● **Set problem**
Convert the entries below into a JSON list of strings, one string per line, leaving out blank lines and the pictures.

● **Dataset extract**
* START *

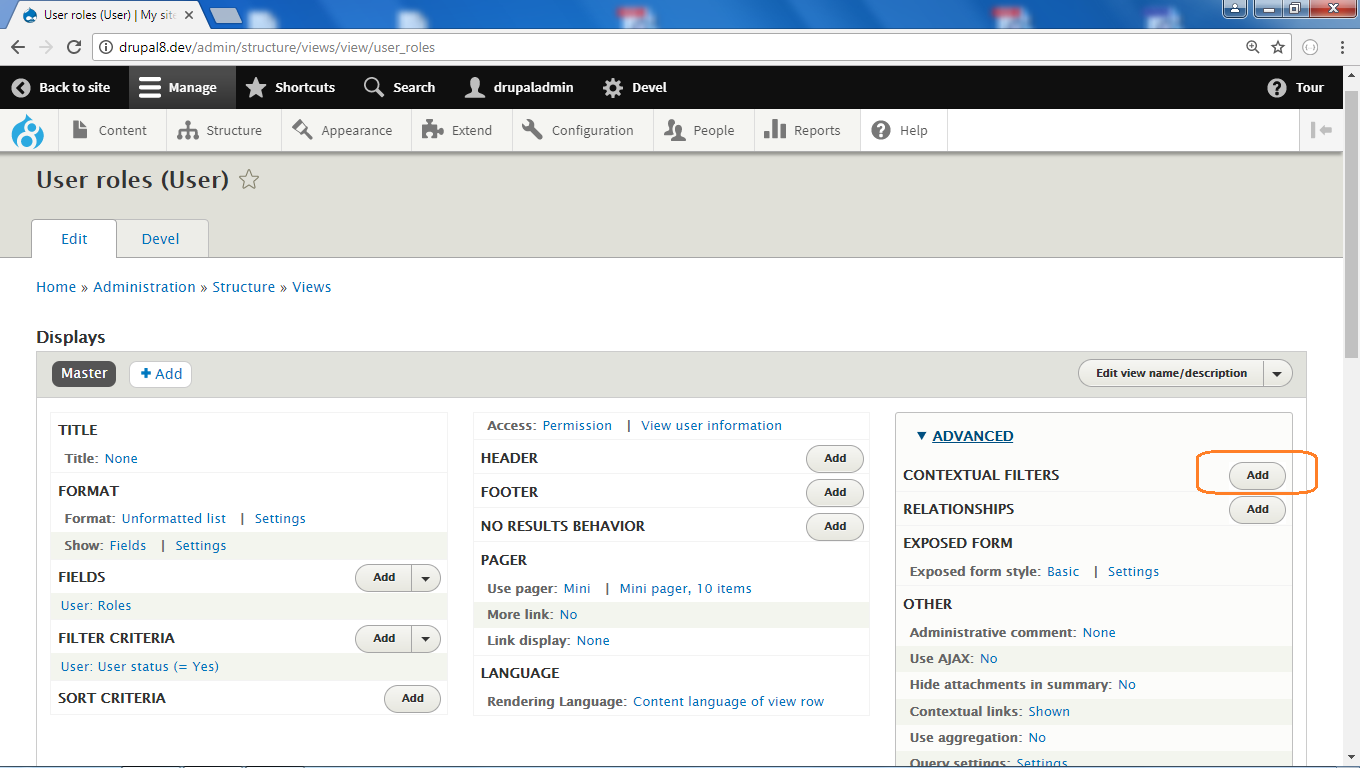1360x768 pixels.
Task: Open the Devel gear icon in toolbar
Action: (x=613, y=87)
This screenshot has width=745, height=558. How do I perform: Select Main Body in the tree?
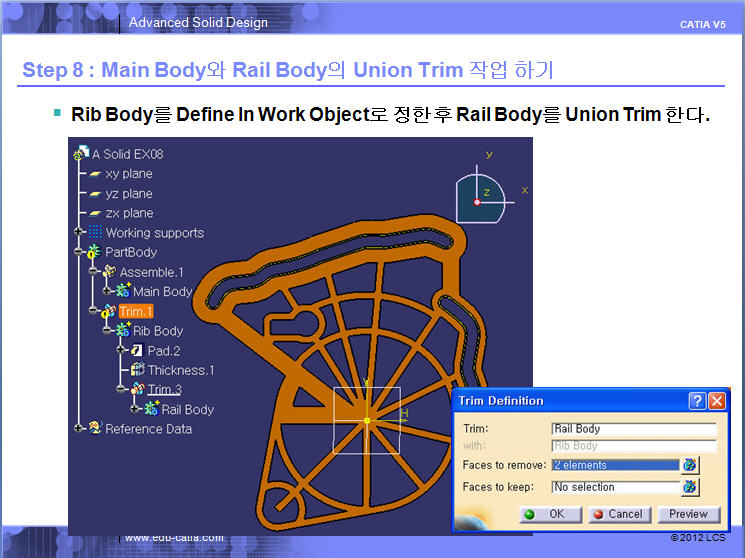(162, 291)
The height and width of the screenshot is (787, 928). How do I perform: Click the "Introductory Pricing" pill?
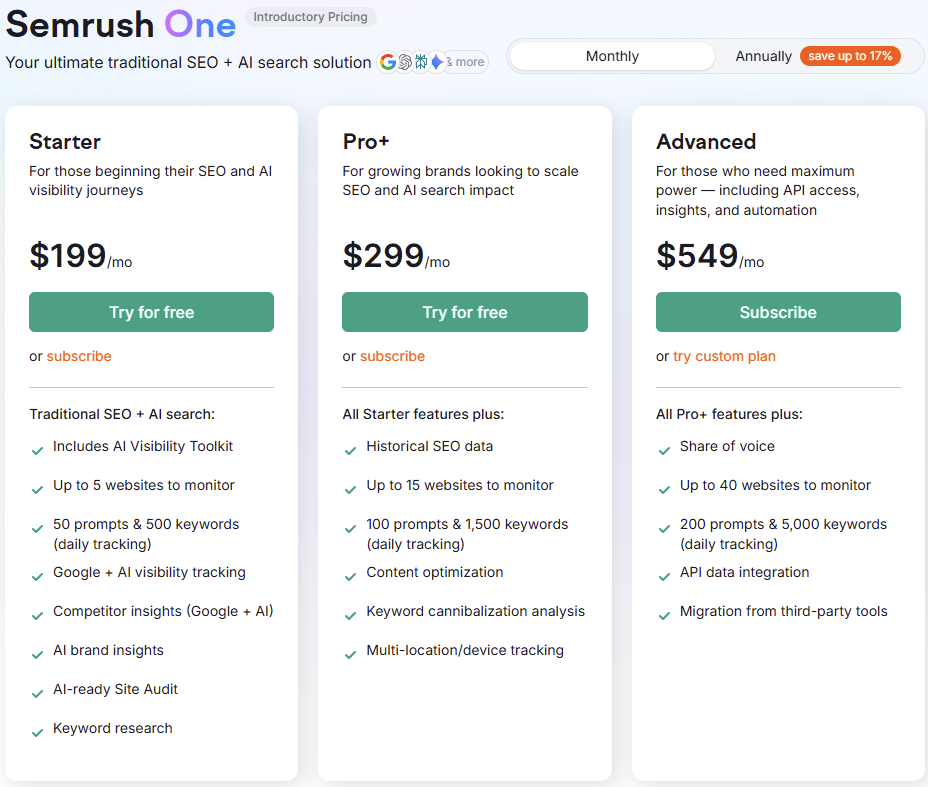coord(310,17)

* END *

● **Solution to this exercise**
[
  "1360x768 pixels.",
  "Task: Open the Devel gear icon in toolbar",
  "Action: (x=613, y=87)",
  "This screenshot has width=745, height=558. How do I perform: Select Main Body in the tree?",
  "(162, 291)",
  "The height and width of the screenshot is (787, 928). How do I perform: Click the \"Introductory Pricing\" pill?",
  "coord(310,17)"
]